Reproduce verbatim the stretch of the data analysis skill description from "- Unique value" through "Testing (if applicable)".

> _DOCUMENT SEGMENT_
- - - - -

Qdata-analysis — Data Exploration & Statistical Analysis
Role
A skill that provides structured data analysis workflows for exploring, profiling, and deriving insights from datasets.
Trigger Conditions
- "analyze this data", "data exploration", "data profiling"
- "statistics", "correlation", "distribution"
- "CSV analysis", "dataset", "visualize data"
- "hypothesis test", "regression", "outliers"
Supported Formats
- CSV, TSV
- JSON, JSONL
- Excel (.xlsx) via /Qxlsx
- Pandas DataFrames (in Python projects)
Workflow
Step 1: Data Profiling
- Row/column count, data types
- Missing value analysis (count, percentage per column)
- Unique value counts and cardinality
- Basic statistics: mean, median, std, min, max, quartiles
Step 2: Distribution Analysis
- Identify distribution shape per numeric column (normal, skewed, bimodal)
- Detect outliers (IQR method: below Q1-1.5IQR or above Q3+1.5IQR)
- Categorical frequency tables with top-N values
Step 3: Relationship Analysis
- Correlation matrix (Pearson for numeric, Cramer's V for categorical)
- Identify strong correlations (|r| > 0.7)
- Cross-tabulation for categorical pairs
Step 4: Hypothesis Testing (if applicable)
- t-test: compare means between two groups
- Chi-square: test independence of categorical variables
- ANOVA: compare means across multiple groups
- Report p-value and effect size, not just significance
Step 5: Visualization Recommendations
Suggest appropriate chart types based on data:
- Distribution: histogram, box plot, violin plot
- Relationship: scatter plot, heatmap
- Comparison: bar chart, grouped bar
- Time series: line chart with trend
- Composition: pie chart (only if < 7 categories), stacked bar
Generate Python code (matplotlib/seaborn) or Mermaid diagrams for visualization.
Step 6: Insights Summary
- Top 3-5 key findings
- Actionable recommendations
- Data quality issues and limitations
- Suggested next analysis steps
Analysis Rules
- Always show sample data (first 5 rows) before analysis
- Report confidence intervals, not just point estimates
- Flag data quality issues before drawing conclusions
- Use non-parametric tests when normality assumption is violated
- Round numbers appropriately (2 decimal places for ratios, 0 for counts)
Will
- Profile and explore datasets
- Calculate descriptive and inferential statistics
- Generate correlation analysis
- Recommend and generate visualizations
- Summarize key insights
Will Not
- Modify source data files without permission
- Draw causal conclusions from correlational data
- Ignore missing data or outliers without reporting

- - - - -

> _DATA SECTION_
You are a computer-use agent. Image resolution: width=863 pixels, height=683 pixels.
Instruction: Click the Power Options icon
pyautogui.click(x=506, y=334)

- - - - -

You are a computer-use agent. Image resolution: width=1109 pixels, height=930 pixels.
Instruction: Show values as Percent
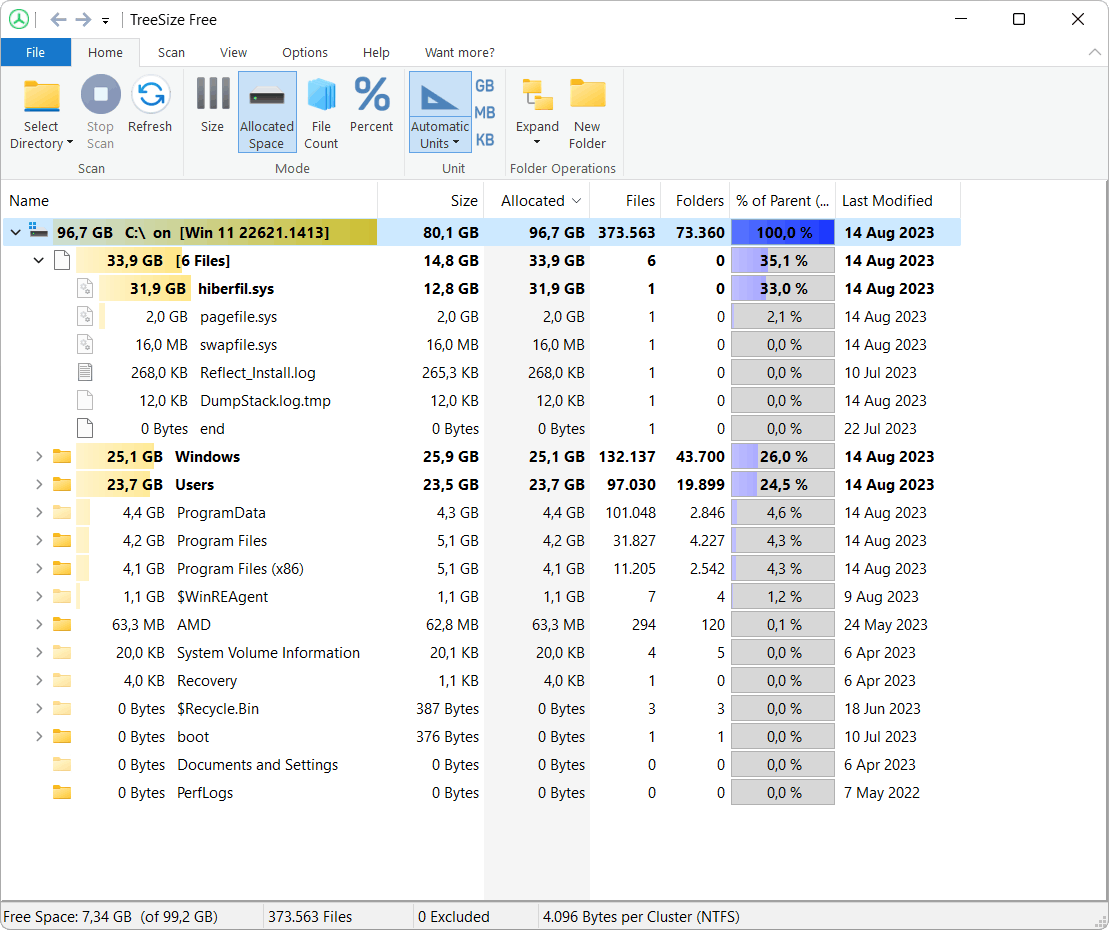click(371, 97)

- - - - -

> _OUTPUT FOR THIS TASK_
- Unique value counts and cardinality
- Basic statistics: mean, median, std, min, max, quartiles
Step 2: Distribution Analysis
- Identify distribution shape per numeric column (normal, skewed, bimodal)
- Detect outliers (IQR method: below Q1-1.5IQR or above Q3+1.5IQR)
- Categorical frequency tables with top-N values
Step 3: Relationship Analysis
- Correlation matrix (Pearson for numeric, Cramer's V for categorical)
- Identify strong correlations (|r| > 0.7)
- Cross-tabulation for categorical pairs
Step 4: Hypothesis Testing (if applicable)